Muhammad Riszky (Guru dan anggota tim sekretariat Jaring Nusa Kawasan Timur Indonesia)
Oleh: Muhammad Riszky (Guru dan anggota tim sekretariat Jaring Nusa Kawasan Timur Indonesia)
FAJAR.CO.ID, OPINI -- Program Makan Bergizi Gratis (MBG) mulai dijalankan pemerintah sejak tahun 2025 telah menjadi salah satu program populer yang merupakan janji kampanye Prabowo-Gibran. Tujuan kebijakan tersebut untuk memastikan siswa mendapat gizi seimbang yang mendukung kesehatan dan masa depan generasi muda.
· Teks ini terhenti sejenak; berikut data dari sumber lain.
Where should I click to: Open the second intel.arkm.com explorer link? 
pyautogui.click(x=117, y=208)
Terlepas dari tujuan yang baik itu namun tak dapat dipungkiri jika program ini juga tak luput dari berbagai kritik. Mulai dari anggaran yang sangat besar yang mencapai 300 triliun rupiah lebih, banyaknya keracunan makanan. Kemenkes RI dalam rilisnya menyatakan per Oktober 2025 jumlah kasus keracunan makanan MBG sebanyak 11.660 yang terjadi di 25 provinsi.
Namun yang tidak kalah penting untuk diabaikan yakni sampah makanan yang dihasilkan! Indonesia merupakan salah satu negara dengan penghasil sampah terbesar di dunia. Berdasarkan data dari Sistem Informasi Pengelolaan Sampah Nasional (SIPSN), tercatat pada tahun 2024 sekitar 39.36% atau sekitar 27, 3 juta ton dari total volume sampah yang dihasilkan merupakan sampah makanan.
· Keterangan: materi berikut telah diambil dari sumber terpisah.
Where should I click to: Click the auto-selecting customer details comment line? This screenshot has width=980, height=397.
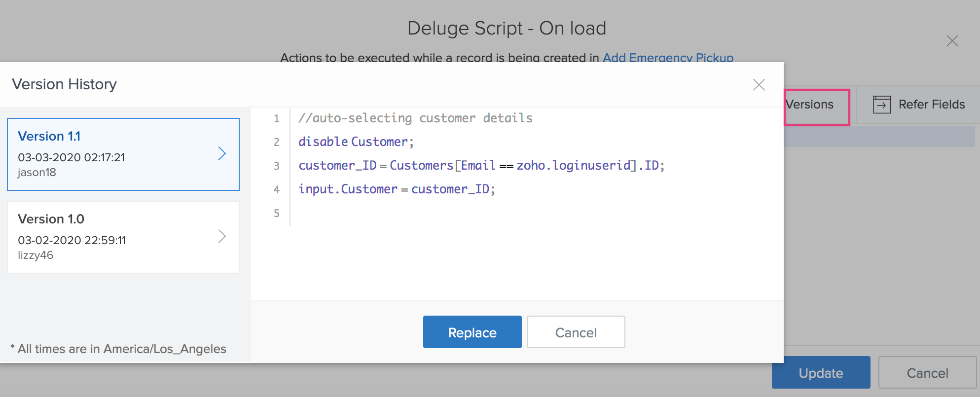[415, 118]
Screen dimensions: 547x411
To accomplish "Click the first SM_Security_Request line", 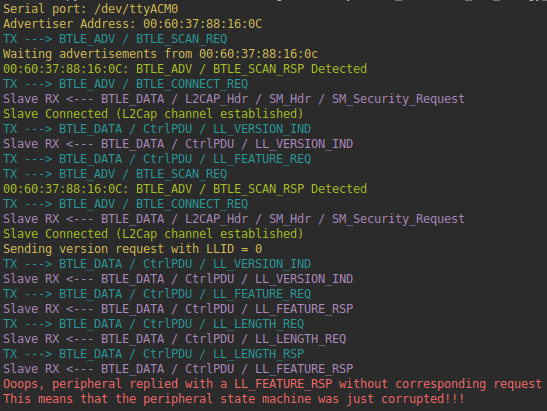I will (x=234, y=99).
Belum lagi data yang dirilis oleh BAPPENAS mengungkap jika sebanyak 184 kg per orang dalam setahun makanan konsumsi yang terbuang. Angkat tersebut jika mengacu dari Waste4Change setara 1,73 gigaton CO2 atau 7% dari total emisi Gas Rumah Kaca (GRK) di Indonesia dalam setahun.
Program MBG yang tujuannya baik ini bisa jadi akan menambah beban emisi dan timbulan sampah makanan yang berakhir di TPA di berbagai daerah di Indonesia. Sehingga penting bagi guru di sekolah untuk memberikan literasi iklim dan meningkatkan kesadaran lingkungan bagi siswa.